The option of starting a lawsuit is a good option (and possibly the best) because the rules of procedure in Supreme Court and Civil Court are much better from a tenant's perspective, than being involved in a lawsuit in Housing Court, because discovery is available in a Supreme Court and Civil Court case, but only available with permission in a Housing Court case, and hard to get in rent overcharge situations. (Discovery is the process whereby one party to a lawsuit can obtain information from another party to that lawsuit before trial.)

Housing Court

The option of withholding rent and forcing a landlord to sue the tenant for non-payment of rent, so that the tenant can raise a rent overcharge complaint as a counterclaim, is a good option. The slight disadvantage of this option is that a tenant counterclaiming in a Housing Court case will be in a defensive posture, rather than an offensive posture, if suing in Supreme Court or Civil Court.
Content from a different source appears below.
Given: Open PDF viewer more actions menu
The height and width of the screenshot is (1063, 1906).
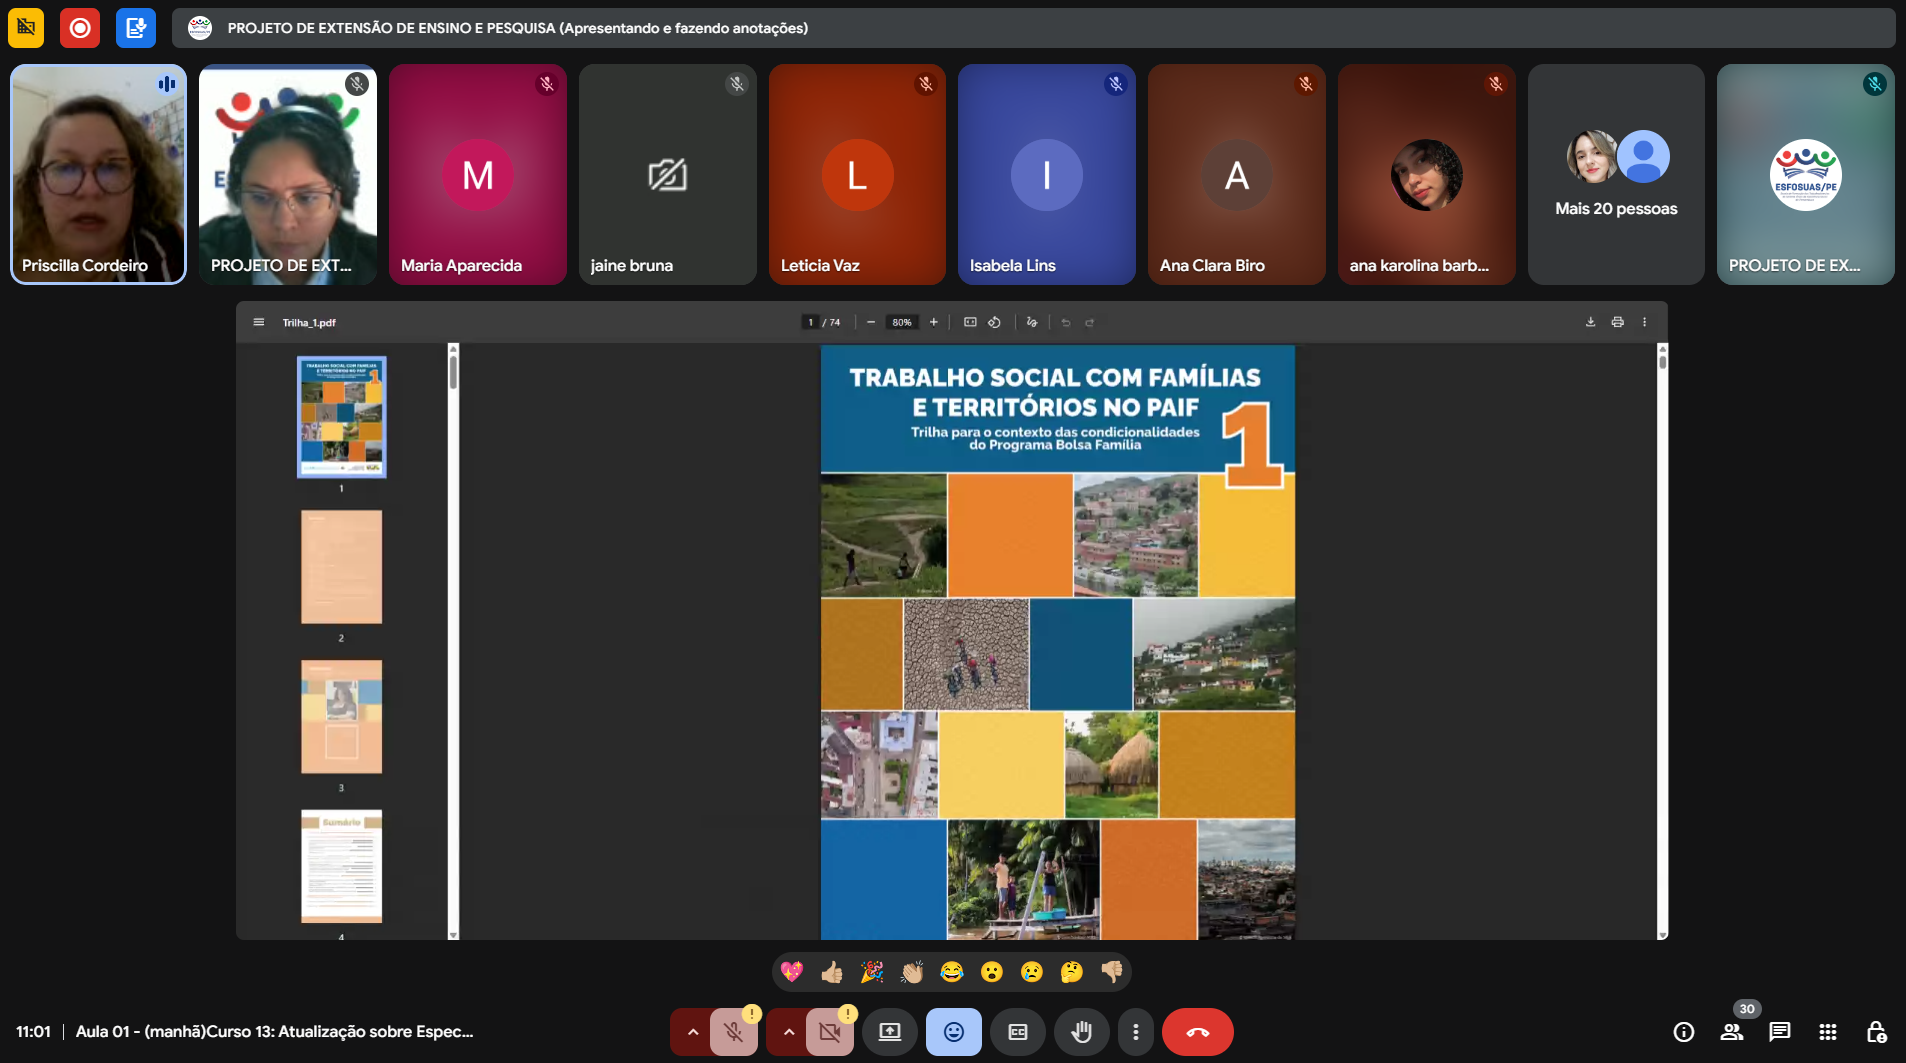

Most residential leases contain a provision that will allow a tenant to recover from the landlord all of the attorney's fees the tenant incurred (but not necessarily paid) in prosecuting a rent overcharge complaint in a Supreme Court or Civil Court lawsuit or winning a non-payment case in Housing Court with a successfully rent overcharge counterclaim. If a residential lease contains a provision that states that only a landlord can be reimbursed its attorney's fees if it is involved in any lawsuit with a tenant, the law in New York implies a reciprocal provision in the lease so that the tenant will be able to recover from the landlord his or her attorney's fees. In other words, if the tenant wins a lawsuit, wherein the tenant successfully raised a rent overcharge complaint, the tenant will likely have his or her attorney's fees paid for by the landlord.

DHCR

The option of filing a rent overcharge complaint with DHCR is the less desirable option, but perhaps because of their unawareness of the pitfalls of filing a rent overcharge complaint with DHCR, it is the option tenants seem to select the most. A rent overcharge complaint filed with DHCR is less desirable because it takes a very long time to have DHCR decide a rent overcharge complaint (literally years), and in the event the tenant wins, the landlord can file an administrative appeal with DHCR for free, because the landlord does not have to put up the overcharge award amount. Also, the administrative appeal will likely take a few more years. In contrast, in a Supreme Court or Civil Court case, the case will probably be resolved in weeks or maybe months. If the landlord loses and wants to appeal, it will have to put up the judgment amount, or post a bond ?? the equivalent of the full money amount awarded to the tenant. Having to put up the full judgment amount as a condition of appealing is certainly a disincentive for a landlord to appeal.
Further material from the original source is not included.